Given task: In the FRC annual review summary, which area drew the highest number of the FRC's substantive queries for the third year running?

The Financial Reporting Council (FRC) released its Annual Review of Corporate Reporting, outlining the principal findings from their reviews of listed companies reporting under IFRS in 2024/25 and their expectations for the upcoming reporting season. Whilst the report focuses on companies preparing their accounts under IFRS reporters, their messages are relevant to companies reporting under UK GAAP, particularly with upcoming adoption of the FRS 102 Periodic Review 2024 Amendments.
Key issues from 2024/25 FRC reviews
Although the FRC noted a reduction in the overall number of restatements stemming from its reviews, most restatements occurred among companies outside the FTSE 350. Common areas of challenge included a lack of consistency within the annual report and accounts, along with impairment of assets, cash flow statements and revenue, which we consider in more detail below.
1. Impairment of assets
For the third year running, the highest number of the FRC’s substantive queries concerned impairment of assets. No restatements were necessary during this review period in this area; rather, the bulk of queries arose from insufficient disclosures and lack of alignment between impairment disclosures and other sections of the Annual Report and Accounts. The main findings in their review were key inputs and assumptions for impairment reviews, impairment methodology applied and recoverability of investments in subsidiaries.
Considerations for 2025/26 Reporting Season:
- Ensure comprehensive disclosure of the principal inputs and assumptions for impairment reviews, especially where financial plans or forecasts extend beyond five years.
- Reflect the effect of income tax consistently in both discount rates and projected cash flows.

Material shown:
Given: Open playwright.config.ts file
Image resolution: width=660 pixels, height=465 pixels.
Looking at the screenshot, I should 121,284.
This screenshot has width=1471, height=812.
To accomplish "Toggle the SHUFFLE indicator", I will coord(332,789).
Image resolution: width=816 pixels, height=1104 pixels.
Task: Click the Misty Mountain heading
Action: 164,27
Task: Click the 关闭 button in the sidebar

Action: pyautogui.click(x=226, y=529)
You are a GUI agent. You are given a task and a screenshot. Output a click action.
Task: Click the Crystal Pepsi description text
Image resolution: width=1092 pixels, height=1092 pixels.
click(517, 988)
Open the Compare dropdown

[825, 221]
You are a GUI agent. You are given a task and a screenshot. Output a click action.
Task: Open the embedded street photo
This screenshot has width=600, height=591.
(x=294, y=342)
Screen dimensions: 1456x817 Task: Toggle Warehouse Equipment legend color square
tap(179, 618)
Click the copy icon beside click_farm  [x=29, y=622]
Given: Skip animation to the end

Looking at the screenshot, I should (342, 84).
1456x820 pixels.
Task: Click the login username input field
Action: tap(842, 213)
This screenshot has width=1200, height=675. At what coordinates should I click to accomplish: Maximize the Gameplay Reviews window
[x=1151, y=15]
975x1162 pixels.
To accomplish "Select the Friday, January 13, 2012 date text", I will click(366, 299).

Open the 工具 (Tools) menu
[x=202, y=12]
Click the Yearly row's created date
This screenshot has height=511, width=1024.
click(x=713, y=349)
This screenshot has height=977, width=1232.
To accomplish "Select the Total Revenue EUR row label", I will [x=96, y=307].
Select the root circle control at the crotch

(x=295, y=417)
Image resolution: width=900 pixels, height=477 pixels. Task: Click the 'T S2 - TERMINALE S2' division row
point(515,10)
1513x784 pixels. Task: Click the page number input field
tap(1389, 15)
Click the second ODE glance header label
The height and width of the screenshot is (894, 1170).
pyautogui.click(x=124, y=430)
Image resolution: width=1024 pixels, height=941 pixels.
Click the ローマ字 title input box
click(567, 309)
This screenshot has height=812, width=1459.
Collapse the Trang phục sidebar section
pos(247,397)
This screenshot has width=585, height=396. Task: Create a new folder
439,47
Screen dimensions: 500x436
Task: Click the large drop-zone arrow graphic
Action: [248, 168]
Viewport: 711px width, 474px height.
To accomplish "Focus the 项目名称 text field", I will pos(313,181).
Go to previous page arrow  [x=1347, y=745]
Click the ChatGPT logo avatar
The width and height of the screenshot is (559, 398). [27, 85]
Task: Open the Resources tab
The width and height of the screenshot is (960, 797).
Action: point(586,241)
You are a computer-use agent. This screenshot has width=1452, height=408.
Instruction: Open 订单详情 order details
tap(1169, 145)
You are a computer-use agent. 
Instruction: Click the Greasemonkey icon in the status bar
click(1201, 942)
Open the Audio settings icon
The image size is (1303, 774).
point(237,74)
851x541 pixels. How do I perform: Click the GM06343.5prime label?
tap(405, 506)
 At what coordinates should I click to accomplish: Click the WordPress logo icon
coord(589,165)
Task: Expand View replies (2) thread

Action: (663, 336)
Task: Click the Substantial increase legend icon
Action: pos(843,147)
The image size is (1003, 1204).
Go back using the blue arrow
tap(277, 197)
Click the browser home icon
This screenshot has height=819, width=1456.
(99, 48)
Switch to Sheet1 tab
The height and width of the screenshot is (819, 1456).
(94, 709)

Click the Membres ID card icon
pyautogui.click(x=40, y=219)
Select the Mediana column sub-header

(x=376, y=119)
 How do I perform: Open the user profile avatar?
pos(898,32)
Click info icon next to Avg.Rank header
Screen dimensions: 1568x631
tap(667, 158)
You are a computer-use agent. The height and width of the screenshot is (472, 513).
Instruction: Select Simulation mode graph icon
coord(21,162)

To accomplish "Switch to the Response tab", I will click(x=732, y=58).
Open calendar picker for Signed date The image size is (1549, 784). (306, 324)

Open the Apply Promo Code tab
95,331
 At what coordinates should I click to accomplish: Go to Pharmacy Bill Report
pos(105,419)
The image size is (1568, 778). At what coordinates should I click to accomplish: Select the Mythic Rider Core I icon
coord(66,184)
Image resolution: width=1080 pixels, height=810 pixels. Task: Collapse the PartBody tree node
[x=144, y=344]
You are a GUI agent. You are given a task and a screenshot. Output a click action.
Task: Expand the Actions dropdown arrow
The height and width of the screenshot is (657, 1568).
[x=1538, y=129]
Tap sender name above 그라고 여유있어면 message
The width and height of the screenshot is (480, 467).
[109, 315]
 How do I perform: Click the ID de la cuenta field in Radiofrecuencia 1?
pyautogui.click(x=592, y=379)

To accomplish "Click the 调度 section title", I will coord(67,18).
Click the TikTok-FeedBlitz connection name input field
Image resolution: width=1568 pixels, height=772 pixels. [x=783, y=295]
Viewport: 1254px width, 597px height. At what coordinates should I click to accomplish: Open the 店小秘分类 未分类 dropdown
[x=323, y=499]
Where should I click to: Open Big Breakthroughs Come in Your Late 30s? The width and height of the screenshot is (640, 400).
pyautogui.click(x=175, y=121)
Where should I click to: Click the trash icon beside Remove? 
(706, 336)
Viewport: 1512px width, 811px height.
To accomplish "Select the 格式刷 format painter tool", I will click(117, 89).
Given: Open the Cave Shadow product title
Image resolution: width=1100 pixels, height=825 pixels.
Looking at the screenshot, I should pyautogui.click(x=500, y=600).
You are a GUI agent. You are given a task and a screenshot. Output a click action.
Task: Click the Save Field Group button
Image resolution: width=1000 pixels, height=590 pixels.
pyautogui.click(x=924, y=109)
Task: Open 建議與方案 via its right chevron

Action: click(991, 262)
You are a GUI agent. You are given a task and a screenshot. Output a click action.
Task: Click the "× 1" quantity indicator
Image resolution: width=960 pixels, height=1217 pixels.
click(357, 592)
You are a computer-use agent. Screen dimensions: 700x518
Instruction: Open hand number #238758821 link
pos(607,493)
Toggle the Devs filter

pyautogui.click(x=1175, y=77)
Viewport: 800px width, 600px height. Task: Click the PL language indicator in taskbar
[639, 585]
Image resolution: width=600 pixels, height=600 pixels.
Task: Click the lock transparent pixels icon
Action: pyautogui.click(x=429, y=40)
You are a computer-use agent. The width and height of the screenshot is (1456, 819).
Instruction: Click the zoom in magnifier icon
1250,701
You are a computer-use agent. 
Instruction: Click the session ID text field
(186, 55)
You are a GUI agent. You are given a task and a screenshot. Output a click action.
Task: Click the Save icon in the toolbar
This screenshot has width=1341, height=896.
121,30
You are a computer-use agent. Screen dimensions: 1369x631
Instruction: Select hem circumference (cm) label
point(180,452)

Problem solution: Impairment of assets